TASK DIRECTIONS:
Return exactly the listing's lines, from its first line to the line holding "Given: Click the 2025-02-20", ends included.

INFORMATION SHOWN:
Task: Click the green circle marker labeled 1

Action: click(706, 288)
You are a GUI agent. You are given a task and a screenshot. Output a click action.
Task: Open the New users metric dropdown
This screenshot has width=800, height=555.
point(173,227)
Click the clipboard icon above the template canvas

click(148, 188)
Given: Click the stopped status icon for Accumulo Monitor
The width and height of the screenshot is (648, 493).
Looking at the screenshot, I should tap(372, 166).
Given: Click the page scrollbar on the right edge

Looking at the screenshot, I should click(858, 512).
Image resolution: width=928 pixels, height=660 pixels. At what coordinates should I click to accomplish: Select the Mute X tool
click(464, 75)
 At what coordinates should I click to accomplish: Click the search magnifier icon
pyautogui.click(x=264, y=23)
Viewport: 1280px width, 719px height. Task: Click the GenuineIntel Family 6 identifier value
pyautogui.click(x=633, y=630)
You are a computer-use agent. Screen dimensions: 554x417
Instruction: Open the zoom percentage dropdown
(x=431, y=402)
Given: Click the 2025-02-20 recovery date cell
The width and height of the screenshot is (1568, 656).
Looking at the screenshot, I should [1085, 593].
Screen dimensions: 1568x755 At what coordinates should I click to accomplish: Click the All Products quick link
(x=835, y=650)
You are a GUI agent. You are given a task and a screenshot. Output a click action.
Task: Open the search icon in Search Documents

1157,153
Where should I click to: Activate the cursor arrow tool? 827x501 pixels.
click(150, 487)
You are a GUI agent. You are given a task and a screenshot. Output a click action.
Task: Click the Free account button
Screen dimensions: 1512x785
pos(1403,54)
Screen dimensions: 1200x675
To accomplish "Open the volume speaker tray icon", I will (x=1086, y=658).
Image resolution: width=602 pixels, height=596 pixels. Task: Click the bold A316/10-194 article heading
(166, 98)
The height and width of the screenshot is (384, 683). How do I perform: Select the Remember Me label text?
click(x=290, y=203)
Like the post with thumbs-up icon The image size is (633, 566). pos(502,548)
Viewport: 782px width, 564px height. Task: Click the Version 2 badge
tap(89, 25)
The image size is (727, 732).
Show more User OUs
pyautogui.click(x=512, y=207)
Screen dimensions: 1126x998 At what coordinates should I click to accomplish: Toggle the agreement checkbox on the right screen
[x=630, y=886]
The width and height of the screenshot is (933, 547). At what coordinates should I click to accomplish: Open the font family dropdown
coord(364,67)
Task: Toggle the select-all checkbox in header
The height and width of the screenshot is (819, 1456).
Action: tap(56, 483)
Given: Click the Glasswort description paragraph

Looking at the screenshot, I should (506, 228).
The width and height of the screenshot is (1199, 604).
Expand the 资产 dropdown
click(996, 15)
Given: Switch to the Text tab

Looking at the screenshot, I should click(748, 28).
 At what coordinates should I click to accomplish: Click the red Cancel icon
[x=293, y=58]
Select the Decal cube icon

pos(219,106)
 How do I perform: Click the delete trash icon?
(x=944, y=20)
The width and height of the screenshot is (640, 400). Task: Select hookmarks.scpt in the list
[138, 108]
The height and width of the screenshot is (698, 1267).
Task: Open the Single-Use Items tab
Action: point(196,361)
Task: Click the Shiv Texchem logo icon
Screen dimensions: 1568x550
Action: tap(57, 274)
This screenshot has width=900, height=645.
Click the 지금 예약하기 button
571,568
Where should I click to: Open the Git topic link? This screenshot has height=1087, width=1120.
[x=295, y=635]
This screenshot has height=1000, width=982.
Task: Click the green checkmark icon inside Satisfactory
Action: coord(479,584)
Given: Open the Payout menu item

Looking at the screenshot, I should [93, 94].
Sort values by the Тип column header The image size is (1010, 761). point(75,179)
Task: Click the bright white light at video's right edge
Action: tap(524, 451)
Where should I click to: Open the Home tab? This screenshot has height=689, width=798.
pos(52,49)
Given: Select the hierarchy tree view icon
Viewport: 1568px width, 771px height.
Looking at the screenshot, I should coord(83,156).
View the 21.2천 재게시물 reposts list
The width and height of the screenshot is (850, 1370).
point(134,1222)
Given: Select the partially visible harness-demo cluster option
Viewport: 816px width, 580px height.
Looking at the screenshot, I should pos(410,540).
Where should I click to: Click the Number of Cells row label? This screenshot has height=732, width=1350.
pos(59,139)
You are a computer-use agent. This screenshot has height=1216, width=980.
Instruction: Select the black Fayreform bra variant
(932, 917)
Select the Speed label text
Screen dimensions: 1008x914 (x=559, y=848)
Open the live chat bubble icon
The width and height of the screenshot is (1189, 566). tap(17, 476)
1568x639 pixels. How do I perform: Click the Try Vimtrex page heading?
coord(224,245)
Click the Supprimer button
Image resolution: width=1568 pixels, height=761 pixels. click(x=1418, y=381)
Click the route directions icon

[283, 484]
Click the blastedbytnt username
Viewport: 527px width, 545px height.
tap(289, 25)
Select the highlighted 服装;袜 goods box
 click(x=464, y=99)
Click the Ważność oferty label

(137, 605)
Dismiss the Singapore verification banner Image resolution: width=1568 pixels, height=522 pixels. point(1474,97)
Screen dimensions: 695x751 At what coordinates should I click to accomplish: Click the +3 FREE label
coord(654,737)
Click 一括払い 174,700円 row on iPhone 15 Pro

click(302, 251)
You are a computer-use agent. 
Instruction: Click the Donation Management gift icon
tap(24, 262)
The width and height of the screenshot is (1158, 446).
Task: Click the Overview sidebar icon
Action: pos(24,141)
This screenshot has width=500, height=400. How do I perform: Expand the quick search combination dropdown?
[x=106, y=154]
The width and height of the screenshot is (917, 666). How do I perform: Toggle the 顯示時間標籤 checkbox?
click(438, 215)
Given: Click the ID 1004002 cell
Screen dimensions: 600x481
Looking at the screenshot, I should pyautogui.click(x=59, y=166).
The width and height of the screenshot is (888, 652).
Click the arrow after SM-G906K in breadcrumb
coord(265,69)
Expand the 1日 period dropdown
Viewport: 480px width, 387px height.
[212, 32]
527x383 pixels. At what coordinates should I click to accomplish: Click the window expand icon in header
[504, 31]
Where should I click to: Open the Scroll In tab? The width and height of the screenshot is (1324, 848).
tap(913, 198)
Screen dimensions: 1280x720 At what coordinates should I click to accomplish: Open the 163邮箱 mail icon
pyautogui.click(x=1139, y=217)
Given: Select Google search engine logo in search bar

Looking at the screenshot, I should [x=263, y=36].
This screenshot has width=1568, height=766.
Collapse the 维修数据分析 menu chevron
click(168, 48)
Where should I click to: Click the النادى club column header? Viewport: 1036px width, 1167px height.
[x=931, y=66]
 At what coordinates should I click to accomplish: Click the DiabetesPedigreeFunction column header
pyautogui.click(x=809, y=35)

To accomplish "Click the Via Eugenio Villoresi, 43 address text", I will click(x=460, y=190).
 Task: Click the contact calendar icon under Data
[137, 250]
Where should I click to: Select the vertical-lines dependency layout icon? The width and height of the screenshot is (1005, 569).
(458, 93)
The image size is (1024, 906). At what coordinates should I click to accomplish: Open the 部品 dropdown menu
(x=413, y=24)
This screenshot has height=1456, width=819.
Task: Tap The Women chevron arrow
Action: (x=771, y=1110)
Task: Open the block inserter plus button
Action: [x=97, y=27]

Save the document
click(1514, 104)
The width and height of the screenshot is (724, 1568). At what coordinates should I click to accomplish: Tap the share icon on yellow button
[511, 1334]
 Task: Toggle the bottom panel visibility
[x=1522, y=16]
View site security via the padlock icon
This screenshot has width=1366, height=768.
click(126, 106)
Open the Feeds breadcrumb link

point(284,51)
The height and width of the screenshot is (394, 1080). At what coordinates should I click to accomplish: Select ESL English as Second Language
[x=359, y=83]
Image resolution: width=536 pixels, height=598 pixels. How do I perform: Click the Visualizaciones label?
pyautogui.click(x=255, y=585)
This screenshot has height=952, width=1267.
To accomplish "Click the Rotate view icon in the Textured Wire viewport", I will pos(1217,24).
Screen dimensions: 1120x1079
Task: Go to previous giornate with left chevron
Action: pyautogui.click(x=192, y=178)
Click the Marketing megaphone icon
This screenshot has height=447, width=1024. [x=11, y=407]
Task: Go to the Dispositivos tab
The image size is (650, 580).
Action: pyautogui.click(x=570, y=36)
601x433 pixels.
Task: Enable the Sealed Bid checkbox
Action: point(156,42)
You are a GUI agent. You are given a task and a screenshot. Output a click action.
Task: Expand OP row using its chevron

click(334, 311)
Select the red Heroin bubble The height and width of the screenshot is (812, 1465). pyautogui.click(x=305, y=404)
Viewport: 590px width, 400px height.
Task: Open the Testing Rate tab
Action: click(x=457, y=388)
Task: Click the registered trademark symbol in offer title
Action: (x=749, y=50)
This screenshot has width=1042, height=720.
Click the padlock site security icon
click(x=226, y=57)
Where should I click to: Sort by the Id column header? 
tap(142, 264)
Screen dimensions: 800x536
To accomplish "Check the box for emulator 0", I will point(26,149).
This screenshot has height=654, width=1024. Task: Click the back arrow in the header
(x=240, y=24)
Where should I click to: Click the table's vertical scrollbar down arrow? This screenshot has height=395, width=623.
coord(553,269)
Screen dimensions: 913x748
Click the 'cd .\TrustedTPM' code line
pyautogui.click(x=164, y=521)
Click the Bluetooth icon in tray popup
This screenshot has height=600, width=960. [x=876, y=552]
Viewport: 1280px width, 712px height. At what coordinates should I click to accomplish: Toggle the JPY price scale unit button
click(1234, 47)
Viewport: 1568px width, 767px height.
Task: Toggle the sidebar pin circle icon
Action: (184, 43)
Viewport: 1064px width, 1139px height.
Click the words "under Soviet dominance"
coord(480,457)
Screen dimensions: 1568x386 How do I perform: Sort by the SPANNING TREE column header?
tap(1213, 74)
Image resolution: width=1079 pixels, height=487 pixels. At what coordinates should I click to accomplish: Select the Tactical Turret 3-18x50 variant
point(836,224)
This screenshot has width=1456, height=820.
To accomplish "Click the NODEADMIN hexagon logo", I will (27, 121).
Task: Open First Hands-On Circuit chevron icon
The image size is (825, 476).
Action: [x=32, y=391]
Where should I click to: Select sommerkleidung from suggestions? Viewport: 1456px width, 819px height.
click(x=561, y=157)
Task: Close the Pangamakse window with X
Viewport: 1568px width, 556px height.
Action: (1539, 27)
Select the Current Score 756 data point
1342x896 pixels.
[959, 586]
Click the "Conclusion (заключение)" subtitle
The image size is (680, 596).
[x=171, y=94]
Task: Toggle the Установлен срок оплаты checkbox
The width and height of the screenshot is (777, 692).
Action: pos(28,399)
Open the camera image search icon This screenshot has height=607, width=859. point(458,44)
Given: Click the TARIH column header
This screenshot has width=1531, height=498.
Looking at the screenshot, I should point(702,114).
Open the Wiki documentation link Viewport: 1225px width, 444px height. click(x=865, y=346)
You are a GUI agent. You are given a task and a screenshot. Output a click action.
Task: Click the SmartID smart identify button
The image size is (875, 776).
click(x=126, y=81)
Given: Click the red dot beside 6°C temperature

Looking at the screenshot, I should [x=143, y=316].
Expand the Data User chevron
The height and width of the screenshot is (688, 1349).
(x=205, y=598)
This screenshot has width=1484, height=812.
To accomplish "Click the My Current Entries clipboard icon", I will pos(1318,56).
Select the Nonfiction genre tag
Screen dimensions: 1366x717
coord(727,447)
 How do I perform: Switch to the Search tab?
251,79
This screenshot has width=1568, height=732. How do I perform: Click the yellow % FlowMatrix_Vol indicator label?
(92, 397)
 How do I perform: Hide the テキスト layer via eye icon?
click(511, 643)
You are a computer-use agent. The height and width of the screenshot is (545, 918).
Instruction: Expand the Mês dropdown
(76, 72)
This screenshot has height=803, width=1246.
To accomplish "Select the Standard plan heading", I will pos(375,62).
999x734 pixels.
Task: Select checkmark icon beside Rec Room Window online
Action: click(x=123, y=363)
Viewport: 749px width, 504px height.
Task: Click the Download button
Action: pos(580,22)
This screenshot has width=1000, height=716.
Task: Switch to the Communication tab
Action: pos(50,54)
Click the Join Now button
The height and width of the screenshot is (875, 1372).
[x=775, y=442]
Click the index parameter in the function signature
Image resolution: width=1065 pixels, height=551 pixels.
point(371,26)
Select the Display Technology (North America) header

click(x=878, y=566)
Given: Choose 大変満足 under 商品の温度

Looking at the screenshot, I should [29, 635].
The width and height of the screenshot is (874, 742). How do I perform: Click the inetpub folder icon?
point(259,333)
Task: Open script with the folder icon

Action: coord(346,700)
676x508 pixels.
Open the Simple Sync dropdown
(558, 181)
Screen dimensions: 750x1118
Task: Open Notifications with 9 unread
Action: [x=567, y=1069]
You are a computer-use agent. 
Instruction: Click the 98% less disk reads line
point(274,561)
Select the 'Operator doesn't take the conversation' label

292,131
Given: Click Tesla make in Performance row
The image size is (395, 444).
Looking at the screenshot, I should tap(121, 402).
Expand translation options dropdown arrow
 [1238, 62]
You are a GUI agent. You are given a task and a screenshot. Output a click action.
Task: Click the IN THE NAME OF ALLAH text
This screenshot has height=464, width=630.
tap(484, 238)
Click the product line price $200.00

REPLY:
Task: Click the green circle marker labeled 1

Action: click(706, 288)
You are a GUI agent. You are given a task and a screenshot. Output a click action.
Task: Open the New users metric dropdown
This screenshot has width=800, height=555.
point(173,227)
Click the clipboard icon above the template canvas

click(148, 188)
Given: Click the stopped status icon for Accumulo Monitor
The width and height of the screenshot is (648, 493).
Looking at the screenshot, I should tap(372, 166).
Given: Click the page scrollbar on the right edge

Looking at the screenshot, I should click(858, 512).
Image resolution: width=928 pixels, height=660 pixels. At what coordinates should I click to accomplish: Select the Mute X tool
click(464, 75)
 At what coordinates should I click to accomplish: Click the search magnifier icon
pyautogui.click(x=264, y=23)
Viewport: 1280px width, 719px height. Task: Click the GenuineIntel Family 6 identifier value
pyautogui.click(x=633, y=630)
You are a computer-use agent. Screen dimensions: 554x417
Instruction: Open the zoom percentage dropdown
(x=431, y=402)
Given: Click the 2025-02-20 recovery date cell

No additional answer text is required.